Collecting books earns teen top volunteer honor
Eagle project continues to reap benefits for East senior
Posted: March 3, 2010
Wauwatosa East High School senior Kyle Manske collected more than 7,000 new and gently used children's books for patients at Children's Hospital of Wisconsin, and as a result, has been named one of two of Wisconsin's top youth volunteers for 2010 by the Prudential Spirit of Community Awards.
The award gets Manske $1,000, an engraved silver medallion and an all-expense-paid trip to Washington, D.C., in May, where he'll join top honorees from each of the other states and the District of Columbia for several days of national recognition events. There, 10 state winners will be named America's top youth volunteers for 2010.
Inspired by his past
Manske's act of kindness was inspired by the intensive speech and language therapy he received at the hospital for six years, he told Wauwatosa NOW last year.

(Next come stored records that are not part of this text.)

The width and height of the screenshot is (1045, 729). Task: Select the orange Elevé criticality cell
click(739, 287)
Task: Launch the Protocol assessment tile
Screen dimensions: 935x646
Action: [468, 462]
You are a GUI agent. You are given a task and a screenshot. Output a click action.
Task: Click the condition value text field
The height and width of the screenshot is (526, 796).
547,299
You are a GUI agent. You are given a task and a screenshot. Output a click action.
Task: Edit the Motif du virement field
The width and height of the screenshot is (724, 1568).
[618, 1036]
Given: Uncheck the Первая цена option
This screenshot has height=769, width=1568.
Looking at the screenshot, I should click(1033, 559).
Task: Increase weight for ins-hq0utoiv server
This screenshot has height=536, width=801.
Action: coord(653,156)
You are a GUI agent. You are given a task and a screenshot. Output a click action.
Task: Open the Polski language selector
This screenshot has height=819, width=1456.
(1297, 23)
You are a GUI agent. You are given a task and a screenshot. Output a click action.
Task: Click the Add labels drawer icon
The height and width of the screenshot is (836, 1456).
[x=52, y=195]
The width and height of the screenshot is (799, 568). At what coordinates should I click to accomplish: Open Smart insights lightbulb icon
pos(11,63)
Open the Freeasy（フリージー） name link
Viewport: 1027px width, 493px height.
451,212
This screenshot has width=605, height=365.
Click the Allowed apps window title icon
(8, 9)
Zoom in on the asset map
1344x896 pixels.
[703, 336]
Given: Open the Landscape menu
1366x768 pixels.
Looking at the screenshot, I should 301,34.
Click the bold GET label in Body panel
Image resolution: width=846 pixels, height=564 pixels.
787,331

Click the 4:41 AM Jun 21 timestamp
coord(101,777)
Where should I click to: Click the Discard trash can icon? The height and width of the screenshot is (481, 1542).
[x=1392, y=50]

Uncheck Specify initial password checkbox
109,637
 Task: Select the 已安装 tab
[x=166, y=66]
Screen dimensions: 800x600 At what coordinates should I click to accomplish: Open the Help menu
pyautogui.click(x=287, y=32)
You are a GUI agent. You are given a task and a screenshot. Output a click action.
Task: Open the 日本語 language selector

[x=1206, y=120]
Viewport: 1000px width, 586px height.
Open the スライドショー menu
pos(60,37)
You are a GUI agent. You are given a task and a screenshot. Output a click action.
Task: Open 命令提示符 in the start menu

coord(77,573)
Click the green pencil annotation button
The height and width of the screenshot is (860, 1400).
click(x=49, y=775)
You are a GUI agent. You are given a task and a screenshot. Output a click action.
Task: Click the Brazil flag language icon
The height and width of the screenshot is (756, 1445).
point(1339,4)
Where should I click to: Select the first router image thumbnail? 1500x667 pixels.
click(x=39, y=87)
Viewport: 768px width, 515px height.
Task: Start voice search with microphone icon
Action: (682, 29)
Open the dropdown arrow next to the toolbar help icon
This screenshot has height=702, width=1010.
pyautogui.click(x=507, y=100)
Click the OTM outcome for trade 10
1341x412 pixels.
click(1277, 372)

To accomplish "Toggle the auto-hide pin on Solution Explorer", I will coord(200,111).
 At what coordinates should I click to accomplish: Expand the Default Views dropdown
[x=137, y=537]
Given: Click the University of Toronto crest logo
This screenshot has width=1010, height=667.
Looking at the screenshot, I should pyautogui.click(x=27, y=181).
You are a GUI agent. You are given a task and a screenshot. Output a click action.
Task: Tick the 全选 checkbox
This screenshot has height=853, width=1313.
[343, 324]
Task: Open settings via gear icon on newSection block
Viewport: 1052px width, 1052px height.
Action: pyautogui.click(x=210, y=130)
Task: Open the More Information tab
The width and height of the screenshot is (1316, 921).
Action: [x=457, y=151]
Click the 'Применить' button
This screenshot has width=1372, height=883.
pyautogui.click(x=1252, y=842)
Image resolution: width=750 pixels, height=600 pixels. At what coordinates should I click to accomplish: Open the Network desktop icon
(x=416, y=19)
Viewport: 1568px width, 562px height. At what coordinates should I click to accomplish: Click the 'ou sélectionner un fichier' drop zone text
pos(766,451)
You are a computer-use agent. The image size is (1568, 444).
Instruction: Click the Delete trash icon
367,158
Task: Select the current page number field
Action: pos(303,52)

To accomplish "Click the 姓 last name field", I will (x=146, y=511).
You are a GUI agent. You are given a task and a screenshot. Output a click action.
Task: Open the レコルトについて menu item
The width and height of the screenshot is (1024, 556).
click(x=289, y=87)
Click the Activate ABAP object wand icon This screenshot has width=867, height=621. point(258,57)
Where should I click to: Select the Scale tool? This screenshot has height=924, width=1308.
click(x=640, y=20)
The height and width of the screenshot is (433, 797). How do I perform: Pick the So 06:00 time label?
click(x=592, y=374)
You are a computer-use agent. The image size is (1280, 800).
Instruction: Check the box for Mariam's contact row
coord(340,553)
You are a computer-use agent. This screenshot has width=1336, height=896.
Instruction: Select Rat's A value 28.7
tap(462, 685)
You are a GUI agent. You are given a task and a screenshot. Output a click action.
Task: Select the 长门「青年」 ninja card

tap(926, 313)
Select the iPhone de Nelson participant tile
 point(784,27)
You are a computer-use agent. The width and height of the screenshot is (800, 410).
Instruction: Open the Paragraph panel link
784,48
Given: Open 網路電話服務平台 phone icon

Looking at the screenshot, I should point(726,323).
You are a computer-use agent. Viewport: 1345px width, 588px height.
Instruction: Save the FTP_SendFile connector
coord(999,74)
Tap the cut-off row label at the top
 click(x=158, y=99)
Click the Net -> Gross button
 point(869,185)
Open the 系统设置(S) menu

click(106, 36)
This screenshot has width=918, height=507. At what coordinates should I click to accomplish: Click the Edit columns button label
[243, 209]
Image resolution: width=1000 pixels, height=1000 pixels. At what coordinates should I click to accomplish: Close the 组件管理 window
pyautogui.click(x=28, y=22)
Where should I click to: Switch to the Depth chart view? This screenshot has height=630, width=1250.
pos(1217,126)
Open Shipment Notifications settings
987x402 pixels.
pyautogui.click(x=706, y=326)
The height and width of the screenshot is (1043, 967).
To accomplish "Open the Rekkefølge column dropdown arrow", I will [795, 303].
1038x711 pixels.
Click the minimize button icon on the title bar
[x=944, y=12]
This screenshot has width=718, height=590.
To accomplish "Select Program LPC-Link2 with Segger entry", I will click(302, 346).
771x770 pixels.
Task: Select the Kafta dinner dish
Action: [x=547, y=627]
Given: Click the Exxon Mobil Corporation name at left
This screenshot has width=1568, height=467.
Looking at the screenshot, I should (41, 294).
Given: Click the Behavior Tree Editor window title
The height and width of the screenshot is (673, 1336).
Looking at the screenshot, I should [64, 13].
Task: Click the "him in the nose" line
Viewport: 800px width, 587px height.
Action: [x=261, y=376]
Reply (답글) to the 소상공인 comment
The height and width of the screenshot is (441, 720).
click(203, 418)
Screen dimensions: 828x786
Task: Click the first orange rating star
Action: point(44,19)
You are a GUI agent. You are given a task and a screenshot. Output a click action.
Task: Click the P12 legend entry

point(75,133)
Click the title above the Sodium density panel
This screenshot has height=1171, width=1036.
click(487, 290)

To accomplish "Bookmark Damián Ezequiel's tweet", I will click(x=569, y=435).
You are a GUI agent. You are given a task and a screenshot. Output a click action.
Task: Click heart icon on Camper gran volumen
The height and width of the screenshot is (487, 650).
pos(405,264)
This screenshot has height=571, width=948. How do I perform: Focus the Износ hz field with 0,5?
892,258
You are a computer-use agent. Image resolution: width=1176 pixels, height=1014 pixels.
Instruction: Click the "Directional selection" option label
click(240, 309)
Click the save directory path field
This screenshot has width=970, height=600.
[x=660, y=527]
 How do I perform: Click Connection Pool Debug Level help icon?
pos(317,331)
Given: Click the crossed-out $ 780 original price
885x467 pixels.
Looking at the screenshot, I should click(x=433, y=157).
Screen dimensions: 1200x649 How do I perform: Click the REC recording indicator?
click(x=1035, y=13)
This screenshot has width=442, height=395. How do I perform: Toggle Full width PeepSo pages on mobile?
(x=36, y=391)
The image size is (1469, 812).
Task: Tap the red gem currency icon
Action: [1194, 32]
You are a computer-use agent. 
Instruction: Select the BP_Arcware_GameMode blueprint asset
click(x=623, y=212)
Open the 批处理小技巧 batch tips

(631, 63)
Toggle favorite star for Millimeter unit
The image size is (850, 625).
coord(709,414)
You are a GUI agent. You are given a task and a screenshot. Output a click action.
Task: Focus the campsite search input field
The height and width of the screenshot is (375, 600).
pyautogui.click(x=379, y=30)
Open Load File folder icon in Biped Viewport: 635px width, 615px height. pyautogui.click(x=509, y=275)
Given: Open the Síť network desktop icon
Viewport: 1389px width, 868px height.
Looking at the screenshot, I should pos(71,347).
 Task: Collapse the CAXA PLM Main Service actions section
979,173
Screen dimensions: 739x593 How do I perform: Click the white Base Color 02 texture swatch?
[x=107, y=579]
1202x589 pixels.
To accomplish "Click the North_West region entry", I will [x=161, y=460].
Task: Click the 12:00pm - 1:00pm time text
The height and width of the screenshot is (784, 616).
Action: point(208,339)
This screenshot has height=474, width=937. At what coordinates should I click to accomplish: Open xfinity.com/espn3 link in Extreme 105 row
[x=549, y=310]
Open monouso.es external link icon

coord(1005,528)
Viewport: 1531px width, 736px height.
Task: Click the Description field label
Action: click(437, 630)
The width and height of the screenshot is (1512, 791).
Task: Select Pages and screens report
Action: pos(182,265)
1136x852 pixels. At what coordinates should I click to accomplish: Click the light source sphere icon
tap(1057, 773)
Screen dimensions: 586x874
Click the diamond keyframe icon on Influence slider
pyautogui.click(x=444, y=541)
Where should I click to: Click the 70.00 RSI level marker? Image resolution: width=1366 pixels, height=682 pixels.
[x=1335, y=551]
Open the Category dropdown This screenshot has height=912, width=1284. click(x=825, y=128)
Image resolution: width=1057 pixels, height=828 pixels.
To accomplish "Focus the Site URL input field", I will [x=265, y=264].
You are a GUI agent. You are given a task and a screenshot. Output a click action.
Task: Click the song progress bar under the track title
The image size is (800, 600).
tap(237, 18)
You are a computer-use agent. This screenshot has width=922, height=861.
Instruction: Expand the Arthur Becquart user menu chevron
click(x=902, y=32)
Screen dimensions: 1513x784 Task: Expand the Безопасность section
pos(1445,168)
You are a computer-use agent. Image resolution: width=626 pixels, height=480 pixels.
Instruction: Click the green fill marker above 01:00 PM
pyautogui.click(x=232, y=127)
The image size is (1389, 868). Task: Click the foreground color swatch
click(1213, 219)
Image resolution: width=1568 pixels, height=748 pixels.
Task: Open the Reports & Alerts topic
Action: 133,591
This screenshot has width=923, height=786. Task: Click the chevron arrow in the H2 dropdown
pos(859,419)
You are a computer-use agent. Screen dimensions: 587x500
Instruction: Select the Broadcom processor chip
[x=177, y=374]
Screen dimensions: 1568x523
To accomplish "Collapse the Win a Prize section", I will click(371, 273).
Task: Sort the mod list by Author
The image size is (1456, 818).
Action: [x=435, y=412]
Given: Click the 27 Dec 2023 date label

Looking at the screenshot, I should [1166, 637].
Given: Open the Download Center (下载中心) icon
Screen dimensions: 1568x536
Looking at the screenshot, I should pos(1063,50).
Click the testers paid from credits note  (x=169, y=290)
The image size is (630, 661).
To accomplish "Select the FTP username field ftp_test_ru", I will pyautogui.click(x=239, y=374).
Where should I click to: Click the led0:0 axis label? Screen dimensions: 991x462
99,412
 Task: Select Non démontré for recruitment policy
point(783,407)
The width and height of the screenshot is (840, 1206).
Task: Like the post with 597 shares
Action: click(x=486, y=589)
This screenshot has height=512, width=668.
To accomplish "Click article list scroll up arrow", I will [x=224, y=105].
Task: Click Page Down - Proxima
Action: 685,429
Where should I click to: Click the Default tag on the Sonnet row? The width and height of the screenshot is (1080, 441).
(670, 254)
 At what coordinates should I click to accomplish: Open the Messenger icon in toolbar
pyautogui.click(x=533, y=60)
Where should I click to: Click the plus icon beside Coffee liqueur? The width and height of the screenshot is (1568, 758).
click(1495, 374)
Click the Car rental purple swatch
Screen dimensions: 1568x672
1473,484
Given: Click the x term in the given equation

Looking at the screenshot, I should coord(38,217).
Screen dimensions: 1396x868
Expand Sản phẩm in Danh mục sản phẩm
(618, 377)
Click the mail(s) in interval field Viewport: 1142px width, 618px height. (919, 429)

During that time, he was disappointed to find that the book carts in the outpatient clinics often were depleted. Since the hospital helped him overcome so many obstacles, Manske said, he wanted to help other children in similar situations.
With the initial goal of collecting 1,000 books, Manske used his Eagle Scout project to set up collection boxes at three Milwaukee-area churches and spoke during five church services to appeal for book donations. Then he obtained permission to set up collection boxes at a local school and recruited more than 50 volunteers to distribute red plastic donation bags to more than 800 homes near the school.
Manske emptied his collection boxes twice a week and supervised the sorting and boxing of the books. He ended up delivering more than 7,000 books to the hospital. In fact, there were so many books, the hospital had to acquire more book carts to hold them. There were so many, some were put into storage for future needs.
The Spirit of Community Awards program, sponsored by Prudential Financial in partnership with the National Association of Secondary School Principals, is in its 15th year of honoring young people for outstanding acts of volunteerism.
All public and private middle and high schools in the country, as well as several community and service organizations, were eligible to select a student for a local Spirit of Community Award in November. Nearly 5,000 local honorees were then reviewed by an independent judging panel, which selected state honorees and distinguished finalists based on criteria such as personal initiative, creativity, effort, impact and personal growth.